The other problem with this technology beccoming more common place and
easy to use is that of control. Just imagine the monsters a teenage genetic
hacker might create. I just noticed a most appropriate quote as someones
signature on a butterfly posting. "The difference between stupidity and
genius is that genius has its limits." Mankind is not as clever as it sometimes
thinks it is.
 



> Perhaps lower life forms need not evolve any "higher", or cannot evolve into
> niches already occupied!  If they could, what would that do to the food
> chain?  But where does this arguement stop?  If insects were equally evolved
> as man, then what about protozoans, viruses?  If we follow this course, we
> will soon be seeing a protozoan-rights movement!

I am not making an animal rights arguement. My concern is with the conservation
of rare animals. Those animals happen to be insects.
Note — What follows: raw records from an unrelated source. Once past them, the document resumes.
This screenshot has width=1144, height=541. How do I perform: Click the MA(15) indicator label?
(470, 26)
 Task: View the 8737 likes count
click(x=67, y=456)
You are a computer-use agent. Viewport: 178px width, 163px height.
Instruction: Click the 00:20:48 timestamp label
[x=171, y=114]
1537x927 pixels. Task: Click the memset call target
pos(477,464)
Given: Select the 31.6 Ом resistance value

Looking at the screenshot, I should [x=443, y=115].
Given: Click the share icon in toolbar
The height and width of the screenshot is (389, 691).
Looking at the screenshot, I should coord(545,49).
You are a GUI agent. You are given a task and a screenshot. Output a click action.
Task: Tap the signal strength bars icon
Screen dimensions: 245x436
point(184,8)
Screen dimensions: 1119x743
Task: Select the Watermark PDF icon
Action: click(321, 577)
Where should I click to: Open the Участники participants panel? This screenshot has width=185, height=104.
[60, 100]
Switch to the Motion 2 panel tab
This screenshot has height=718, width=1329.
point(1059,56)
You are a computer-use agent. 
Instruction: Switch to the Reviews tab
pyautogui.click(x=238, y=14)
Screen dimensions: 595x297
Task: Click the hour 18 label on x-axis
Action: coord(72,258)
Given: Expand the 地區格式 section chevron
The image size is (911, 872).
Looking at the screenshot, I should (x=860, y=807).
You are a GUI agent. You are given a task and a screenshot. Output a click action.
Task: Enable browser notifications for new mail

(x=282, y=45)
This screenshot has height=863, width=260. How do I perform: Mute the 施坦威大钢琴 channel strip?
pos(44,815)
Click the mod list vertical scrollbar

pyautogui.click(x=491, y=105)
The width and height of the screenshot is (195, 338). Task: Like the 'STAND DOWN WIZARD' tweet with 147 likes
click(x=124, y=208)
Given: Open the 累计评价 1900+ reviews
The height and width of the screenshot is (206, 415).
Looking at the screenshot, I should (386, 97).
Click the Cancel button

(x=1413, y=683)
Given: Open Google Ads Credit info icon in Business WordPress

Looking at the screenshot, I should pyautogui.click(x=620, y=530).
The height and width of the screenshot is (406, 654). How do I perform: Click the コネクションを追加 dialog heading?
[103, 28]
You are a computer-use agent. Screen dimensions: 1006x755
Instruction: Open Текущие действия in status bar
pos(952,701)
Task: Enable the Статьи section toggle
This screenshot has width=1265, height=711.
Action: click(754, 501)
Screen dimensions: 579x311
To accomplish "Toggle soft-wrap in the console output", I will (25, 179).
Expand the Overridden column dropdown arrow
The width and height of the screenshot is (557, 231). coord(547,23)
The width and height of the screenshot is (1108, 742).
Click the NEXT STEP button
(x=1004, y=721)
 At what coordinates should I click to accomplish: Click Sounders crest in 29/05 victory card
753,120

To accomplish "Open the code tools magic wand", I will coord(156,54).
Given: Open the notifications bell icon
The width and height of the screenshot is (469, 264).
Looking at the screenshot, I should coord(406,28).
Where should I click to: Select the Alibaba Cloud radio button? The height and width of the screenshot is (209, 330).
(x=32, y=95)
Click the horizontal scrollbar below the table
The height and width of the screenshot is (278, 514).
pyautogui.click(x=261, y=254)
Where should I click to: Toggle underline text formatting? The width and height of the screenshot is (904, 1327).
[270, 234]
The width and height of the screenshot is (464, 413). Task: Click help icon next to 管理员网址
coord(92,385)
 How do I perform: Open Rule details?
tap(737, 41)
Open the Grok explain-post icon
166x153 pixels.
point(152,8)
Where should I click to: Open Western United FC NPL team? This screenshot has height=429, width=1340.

My arguement is is that
it is just as important to conserve the El Segundo Blue as the Giant Panda 
_and_their_habitats.

I am not argueing that it is wrong to kill insects for valid scientific reasons.
> 
> Sorry to say, the notion that lower life forms are equal to humans is
> fundamentally dangerous to the advancement of mankind.  This is the notion
> that drives the far-left, hard-core animal rights movement.  This does not
> mean we have to eliminate lower life forms, sure we can and should leave room
> for them.  But to equate man with insects....
> 
> I must be missing something.
> 
> Harry Pavulaan

You are missing something. If we can and should leave room for them then we need
to persuade people that this needs to be done. Therefore it is necessary to
persuade people that they are proper animals as worthy of conservation as any
other.

For example I regularly find myself argueing for the conservation of an
internationally recognised threatened species of butterfly a kind of checkerspot
which we British confusingly call the Marsh Fritillary Eurodryas = Euphydryas
aurinia.
 Our planning system can lead to the appointment of an inspector
to decide on an issue rather like a judge would. On one occasion we were
fighting to save an internationally important site. The large metapopulation
core site for an important area. A strip mine was proposed. E. aurinia requires
a particular kind of Molinia caerulia grassland called "Rhos Pasture",
(RH-OH-SS) after a Welsh word for a kind of Heathland. The mining company had
restored a similar site, not to Rhos Pasture, but a sparse grassland similar
to that found on spoil tips. In deciding to let the mine go ahead the inspector
decided that the restored site was good for butterflies because it had large
numbers of a common spoil tip species on it. The species concerned being
The Grayling Hiparchia semele. If he had realised that insects were as complex
and highly evolved as any other animal he would have known that he was wrong
to make that judgement. You could not for example justify destroying
Giant Panda habitat to make way for Rabbit grazing.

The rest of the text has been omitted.